Focal Adhesion Kinase (FAK) is a pivotal intracellular mediator of extracellular contact interactions. It is over-expressed in cancer, with a long-established role in migration, invasion & survival, and is associated with poor prognosis. Recently FAK has been found to have a similar activity in recruitment of immunosuppressive cells to the tumour. FAK inhibition can re-model the tumour immune microenvironment in vivo, shifting the balance from inhibitory Tregs, macrophages, fibroblasts and myeloid progenitors, to one which supports an active CD8+ adaptive immune response, resulting in tumour clearance and lasting immunity. FAK inhibition synergises with Programmed cell death receptor 1 (PD-1) blockade in more resistant models. Defactinib (VS-6063, Verastem) is a small molecule FAK inhibitor in Phase II development with an encouraging safety profile and biological activity. Pembrolizumab (MK-3475, MSD) is a humanized IgG4/kappa monoclonal antibody to PD-1, licensed for the treatment of an increasing number of tumour types. This trial is assessing the safety, tolerability and preliminary activity of defactinib plus pembrolizumab.

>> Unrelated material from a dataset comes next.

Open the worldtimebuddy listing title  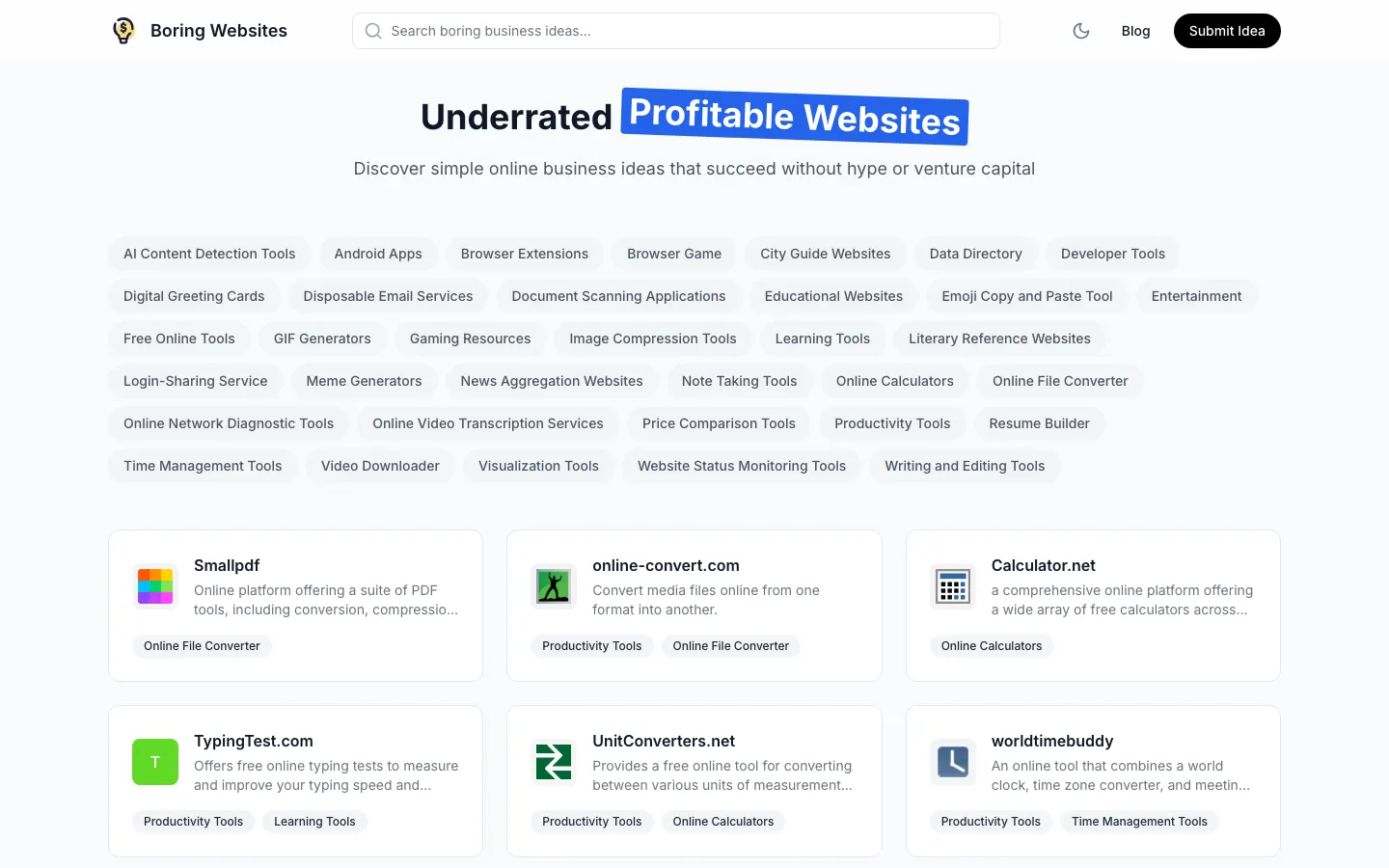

FAK-PD1 is an open label, phase I/IIa clinical trial, combining 200 mg pembrolizumab as a 3-weekly IV infusion, with defactinib given orally twice daily at either 200 mg or 400 mg, before leading into three tumour-specific expansions (non-small cell lung cancer, mesothelioma and pancreatic cancer) at the selected dose. Up to 60 patients, PS 0-1, with adequate blood parameters, measurable disease, baseline tissue, and without contraindications to either agent, are being treated for up to 2 years until clear clinical progression, unacceptable toxicity, or withdrawal. Primary endpoint is safety (NCI-CTCAE v4.03); secondary endpoints include objective response rate (irRECIST), progression-free survival, FAK Y397 phosphorylation and immune cell infiltrate effects. Exploratory endpoints include comprehensive cellular and molecular characterisation of baseline and on-treatment tumour samples, and serial blood immune cell and cytokine profiling. Positive data will support further development of the combination.